Danıştay Savcısı Emel CENGİZ'in Düşüncesi : Davacı şirkete ait defter ve belgelerin vergi incelemesine ibraz edilmemesi nedeniyle katma değer vergisi indirimleri kabul edilmeyerk salınan katma değer vergisi, kesilen ağır kusur cezası ile usulsüzlük cezasının kaldırılması istemiyle açılan davayı kısmen kabul ederek usulsüzlük cezasını onayan, ağır kusur cezalı katma değer vergisini kaldıran mahkeme kararının, ağır kusur cezalı katma değer vergisine ilişkin hüküm fıkrasını bozan Danıştay Yedinci Daire Kararına direnerek ilk kararında ısrar eden vergi mahkemesi ısrar kararı temyiz edilmektedir.

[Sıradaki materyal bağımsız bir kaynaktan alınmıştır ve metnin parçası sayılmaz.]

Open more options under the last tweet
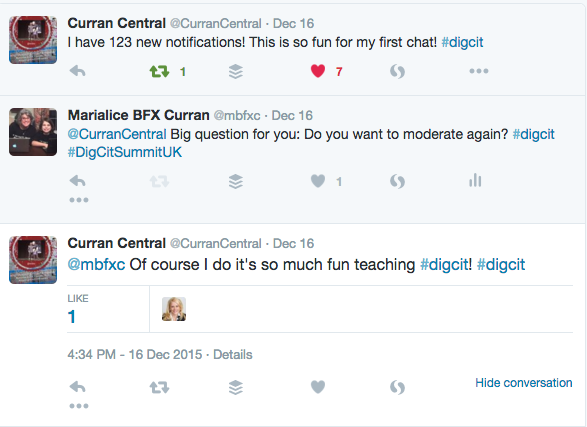Image resolution: width=587 pixels, height=427 pixels. click(x=79, y=406)
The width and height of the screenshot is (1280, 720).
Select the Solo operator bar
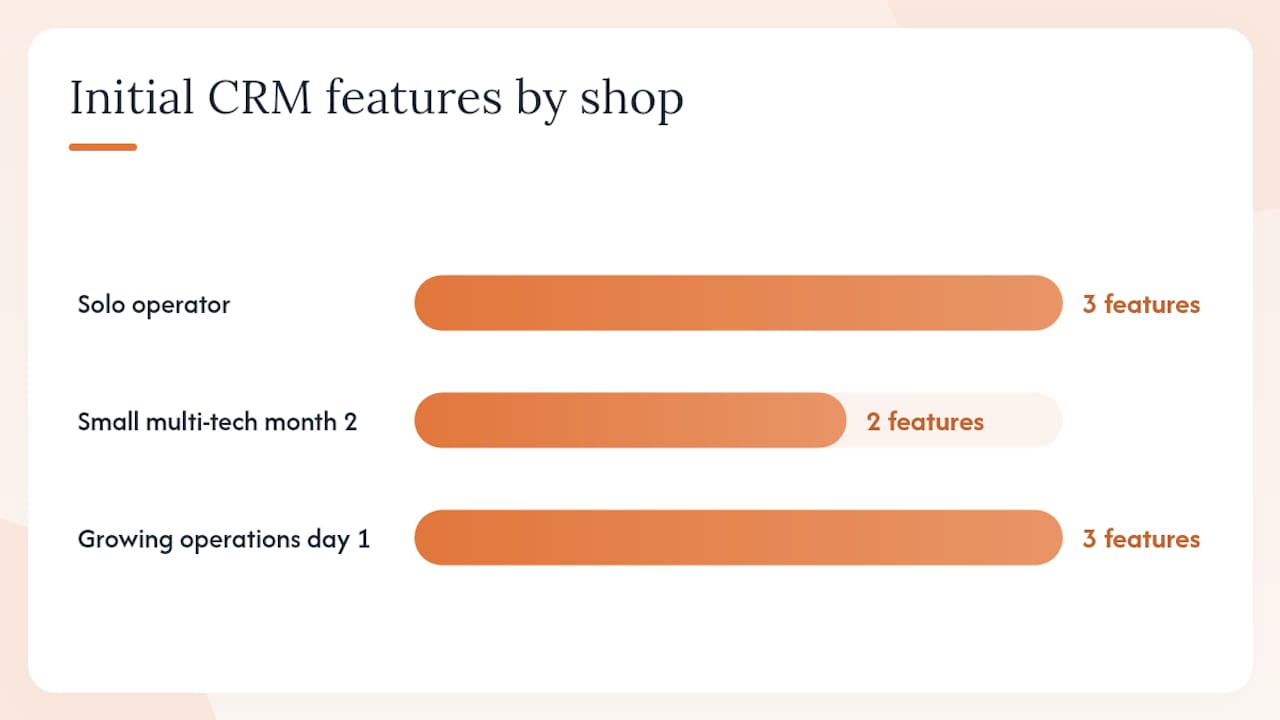pos(738,303)
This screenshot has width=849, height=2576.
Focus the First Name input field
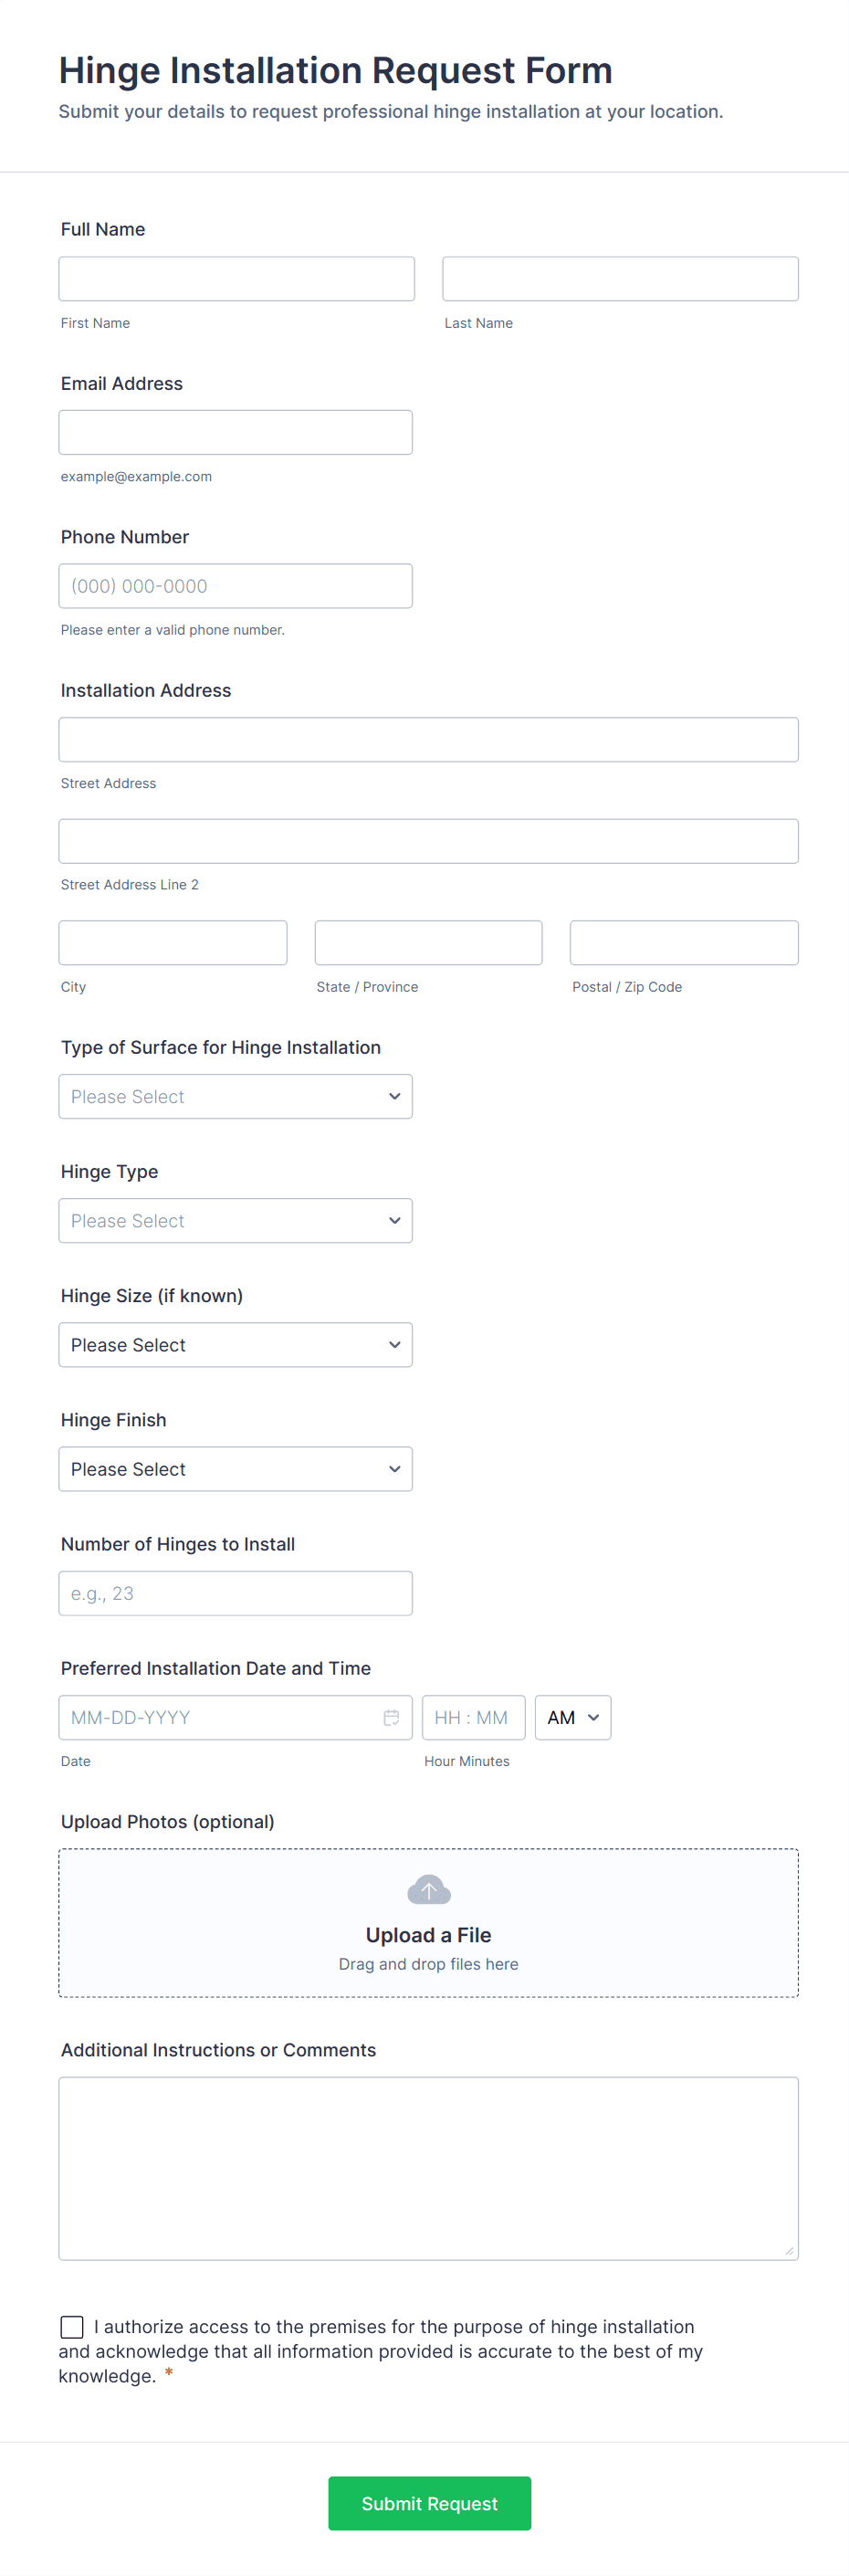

3065 sayılı Katma Değer Vergisi Kanununun 29 uncu maddesinin 1/a bendi ve aynı kanunun 34 üncü maddesinin 1 inci bendine göre, katma değer vergisinin indirim konusu yapılabilmesi için, indirim konusu yapılacak verginin fatura veya benzeri belgeler ile gümrük makbuzu üzerinde ayrıca gösterilmesi ve söz konusu belgelerin kanuni defterlere kaydedilmiş olması gerekmektedir.

Davada, defter ve belgelerin incelemeye ibraz edilememesi nedeniyle vergi matrahının tamamen veya kıbmen maddi delillere dayanılarak saptanması olanağı ortadankalkmış olduğundan, 213 sayılı Vergi Usul Kanununun 30 uncu maddesi hükmüne göre resen takdir sebebinin varlığının kabulü zorunludur.

Ancak, defter ve belgelerin ibraz edilememiş bulunması, 213 sayılı Kanunun 30 uncu maddesindeki ispat ve ibraz yükümlülüğünü ortadan kaldırıcı hukuki bir neden olarak düşünülemez. Zira, Vergi Usul Kanununun 3 üncü maddesine göre vergi kanunlarının uygulanması bakımından vergiyi doğuran olaya ilişkin muamelelerin gerçek mahiyetini her türlü delille ispat edebilecek olan yükümlülerin emtia alımına ilişkin belgelerin mevcudiyetini ispat olanağına sahip bulunması, iktisadi, ticari ve teknik icaplara da uygun bulunmaktadır.

Bu durumda, ispat külfeti kendisine düşen yükümlüler tarafından ibraz edilebilen fatura ve benzeri belgelerin, vergi dairesi müdürlüğünün de bilgisine sunulması suretiyle söz konusu faturaların gerçekten alış yaptığı emtialara ait alış faturaları olup olmadığının araştırılması ve gerçek alış faturaları gözönüne alınarak ödenmesi gereken verginin tespiti gerekmektedir.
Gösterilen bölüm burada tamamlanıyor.